Avrupa Kürt Kadın Hareketi (TJK-E) aktivisti Jiyan Ege ise, "Ekim ayı hem komplonun başlangıç ayı olması hem de tarihin gidişatını değiştiren eylemlerin ve fedailiğin yaşanması açısından bizler için önemli ve ağır geçen bir aydır. Ancak ne komplocu güçler Kürt halkını esir alabildi, ne de Önderlik teslim oldu. Bütün bu işgal, soykırım ve savaş suçlarının işlendiği bir süreçte gerilla yine bu halkın savunuculuğu ve öncülüğünü yapmaya devam etmiştir. Sara ve Rûken yoldaşlarımız bunun en büyük örneğidir. Bugün dünyanın dört bir yanında “Jin, Jiyan Azadî” sloganını heval Nagihan, Zilanlar, Beritanlar, Saralar var etmiştir. Bunu bayraklaştıran gerçek budur. Biz de burada sözümüzü bir daha yeniliyoruz; anılarına sahip çıkacak ve mücadelelerini büyüteceğiz" dedi.

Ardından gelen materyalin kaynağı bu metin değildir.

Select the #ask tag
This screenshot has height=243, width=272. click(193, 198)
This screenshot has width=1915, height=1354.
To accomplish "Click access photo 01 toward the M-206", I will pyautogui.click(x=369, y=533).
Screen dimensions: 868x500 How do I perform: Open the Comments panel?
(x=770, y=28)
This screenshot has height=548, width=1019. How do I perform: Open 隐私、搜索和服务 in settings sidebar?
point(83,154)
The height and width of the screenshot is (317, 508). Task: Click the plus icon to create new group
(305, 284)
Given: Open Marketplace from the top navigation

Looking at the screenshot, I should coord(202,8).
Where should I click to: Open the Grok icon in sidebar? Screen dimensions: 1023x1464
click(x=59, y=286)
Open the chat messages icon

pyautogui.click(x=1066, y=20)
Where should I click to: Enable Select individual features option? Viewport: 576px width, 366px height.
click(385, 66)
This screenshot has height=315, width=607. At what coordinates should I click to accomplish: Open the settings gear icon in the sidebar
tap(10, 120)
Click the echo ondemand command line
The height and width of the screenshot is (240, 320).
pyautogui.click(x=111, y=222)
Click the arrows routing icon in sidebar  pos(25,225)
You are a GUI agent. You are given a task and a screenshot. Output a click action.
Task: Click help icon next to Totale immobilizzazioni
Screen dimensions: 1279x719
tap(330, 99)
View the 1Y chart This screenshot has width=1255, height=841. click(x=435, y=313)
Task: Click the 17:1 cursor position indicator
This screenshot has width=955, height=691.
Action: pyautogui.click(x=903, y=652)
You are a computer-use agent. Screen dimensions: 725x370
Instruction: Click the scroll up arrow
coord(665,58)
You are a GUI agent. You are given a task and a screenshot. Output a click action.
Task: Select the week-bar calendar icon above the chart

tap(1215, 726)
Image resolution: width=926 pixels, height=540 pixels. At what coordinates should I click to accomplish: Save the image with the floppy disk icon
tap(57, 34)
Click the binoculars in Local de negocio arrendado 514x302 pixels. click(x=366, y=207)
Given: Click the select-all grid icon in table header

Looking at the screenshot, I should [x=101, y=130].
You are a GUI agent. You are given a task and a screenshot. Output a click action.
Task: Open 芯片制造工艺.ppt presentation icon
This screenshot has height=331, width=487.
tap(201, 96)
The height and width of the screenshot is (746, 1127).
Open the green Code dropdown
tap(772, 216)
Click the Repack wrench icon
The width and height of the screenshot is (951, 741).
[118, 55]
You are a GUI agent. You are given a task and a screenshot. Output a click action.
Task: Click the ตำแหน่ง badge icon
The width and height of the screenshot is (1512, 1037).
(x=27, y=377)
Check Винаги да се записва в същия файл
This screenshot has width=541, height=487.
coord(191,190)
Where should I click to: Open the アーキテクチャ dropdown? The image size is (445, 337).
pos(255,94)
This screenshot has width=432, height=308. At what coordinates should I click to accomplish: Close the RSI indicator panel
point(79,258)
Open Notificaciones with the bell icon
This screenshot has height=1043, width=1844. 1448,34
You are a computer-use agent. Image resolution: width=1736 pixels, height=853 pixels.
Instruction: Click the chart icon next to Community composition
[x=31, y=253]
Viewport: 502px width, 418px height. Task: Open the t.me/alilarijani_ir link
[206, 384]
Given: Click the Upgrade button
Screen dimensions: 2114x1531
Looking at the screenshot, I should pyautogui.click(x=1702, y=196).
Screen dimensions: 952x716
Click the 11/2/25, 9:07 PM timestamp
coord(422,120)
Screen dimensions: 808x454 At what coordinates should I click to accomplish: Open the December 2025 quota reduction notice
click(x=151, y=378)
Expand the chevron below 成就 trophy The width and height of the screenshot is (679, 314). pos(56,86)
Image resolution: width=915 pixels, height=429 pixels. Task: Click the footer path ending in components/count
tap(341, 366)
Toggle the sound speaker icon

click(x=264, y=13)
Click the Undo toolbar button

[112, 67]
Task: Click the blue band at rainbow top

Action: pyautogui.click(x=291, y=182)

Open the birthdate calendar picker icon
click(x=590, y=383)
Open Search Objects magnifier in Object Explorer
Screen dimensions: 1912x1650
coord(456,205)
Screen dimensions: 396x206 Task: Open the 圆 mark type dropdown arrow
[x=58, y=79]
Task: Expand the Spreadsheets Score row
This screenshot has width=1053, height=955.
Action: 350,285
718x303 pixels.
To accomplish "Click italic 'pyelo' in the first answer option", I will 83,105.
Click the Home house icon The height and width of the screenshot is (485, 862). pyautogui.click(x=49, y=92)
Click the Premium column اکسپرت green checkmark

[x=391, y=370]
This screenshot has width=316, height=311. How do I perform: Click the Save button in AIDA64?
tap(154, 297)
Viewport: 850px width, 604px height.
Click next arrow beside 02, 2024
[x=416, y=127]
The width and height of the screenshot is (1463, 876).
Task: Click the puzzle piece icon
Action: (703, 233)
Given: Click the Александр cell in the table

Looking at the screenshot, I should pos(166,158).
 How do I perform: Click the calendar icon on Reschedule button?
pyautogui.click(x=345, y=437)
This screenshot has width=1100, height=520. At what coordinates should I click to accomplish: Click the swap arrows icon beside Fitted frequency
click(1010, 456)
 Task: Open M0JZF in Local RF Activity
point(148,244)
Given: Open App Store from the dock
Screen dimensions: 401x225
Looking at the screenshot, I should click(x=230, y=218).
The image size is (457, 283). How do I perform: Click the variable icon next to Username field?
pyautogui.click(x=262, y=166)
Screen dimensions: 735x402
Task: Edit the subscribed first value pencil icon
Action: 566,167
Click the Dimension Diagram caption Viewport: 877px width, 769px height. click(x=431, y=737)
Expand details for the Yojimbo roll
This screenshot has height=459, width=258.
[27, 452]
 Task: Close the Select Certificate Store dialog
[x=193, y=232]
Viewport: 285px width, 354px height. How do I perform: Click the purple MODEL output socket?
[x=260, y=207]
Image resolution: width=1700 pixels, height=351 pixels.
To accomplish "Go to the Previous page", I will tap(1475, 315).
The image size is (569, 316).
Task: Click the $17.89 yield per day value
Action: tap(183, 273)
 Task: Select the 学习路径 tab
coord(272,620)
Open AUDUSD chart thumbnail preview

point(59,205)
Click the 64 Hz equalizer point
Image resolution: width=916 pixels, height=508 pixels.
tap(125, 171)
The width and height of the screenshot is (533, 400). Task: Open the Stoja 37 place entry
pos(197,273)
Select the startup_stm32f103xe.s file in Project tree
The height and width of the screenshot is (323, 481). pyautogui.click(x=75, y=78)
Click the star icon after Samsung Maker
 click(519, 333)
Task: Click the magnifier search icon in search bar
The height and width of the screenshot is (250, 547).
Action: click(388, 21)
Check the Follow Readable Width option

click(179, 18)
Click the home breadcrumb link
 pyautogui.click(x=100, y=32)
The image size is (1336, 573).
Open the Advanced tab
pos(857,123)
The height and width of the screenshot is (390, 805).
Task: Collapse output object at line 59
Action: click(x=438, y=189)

Anma daha sonra "Bijî Serok Apo" ve "Şehid Namirin" sloganları ile son buldu.
MANTES LA JOLIE
Fransa’nın başkenti Paris’e bağlı Mantes-la-Jolie banliyösü Demokratik Kürt Toplum Merkezi’nde Mersin’de fedai eylem yapan Sara Tolhildan (Dilara Ürper), Rûken Zelal (Emel Feremez Hisen) ve Süleymaniye’de katledilen Jineloji Editörü Akademisyen Nagihan Akarsel için anma etkinliği yapıldı.
Katılımın yoğun olduğu anma etkinliğinde şehitler için anma köşesi oluşturulurken tüm Kürdistan devrim şehitleri için bir dakika saygı duruşunda bulunuldu. Fransa Kürt Kadın Hareketi(TJK-F) ve Şehit Aileleri Komisyonu adına konuşmalar yapıldı.
Ekim ayı şehitlerine değinilen konuşmalarda, şehitlerin bıraktıkları mirası layıkıyla zafere ulaştırma sözleri verildi. Duygusal anların yaşandığı anma etkinliğinde sık sık “Şehîd Namirin” ve “Jin Jiyan Azadî” sloganları atıldı.
Anma, şehitlerinin yaşam hikayelerini anlatan sinevizyon gösterimi ile son buldu.
VILLIERS LE BEL
TJK-F öncülüğünde Villiers Le Bel Kürt Kültür evinde düzenlenen anmada da söz konusu şehitler için anma yapıldı.
Kurdistan ve dünya şehitleri adına bir dakikalık saygı duruşu ile başlayan anma etkinliği, TJK-F adına söz alan Leyla Şoreşger’in açıklamaları ile devam etti.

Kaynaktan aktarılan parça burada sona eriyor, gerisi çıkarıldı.